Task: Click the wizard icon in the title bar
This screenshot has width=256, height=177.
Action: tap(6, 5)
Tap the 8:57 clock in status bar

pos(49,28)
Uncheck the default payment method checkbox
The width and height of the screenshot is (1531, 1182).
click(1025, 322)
--
## YOUR INSTRUCTIONS
Arrange the lines above as a numbered list, omitting any blank lines.

## REPLY TO THE EXERCISE
1. Task: Click the wizard icon in the title bar
2. This screenshot has width=256, height=177.
3. Action: tap(6, 5)
4. Tap the 8:57 clock in status bar
5. pos(49,28)
6. Uncheck the default payment method checkbox
7. The width and height of the screenshot is (1531, 1182).
8. click(1025, 322)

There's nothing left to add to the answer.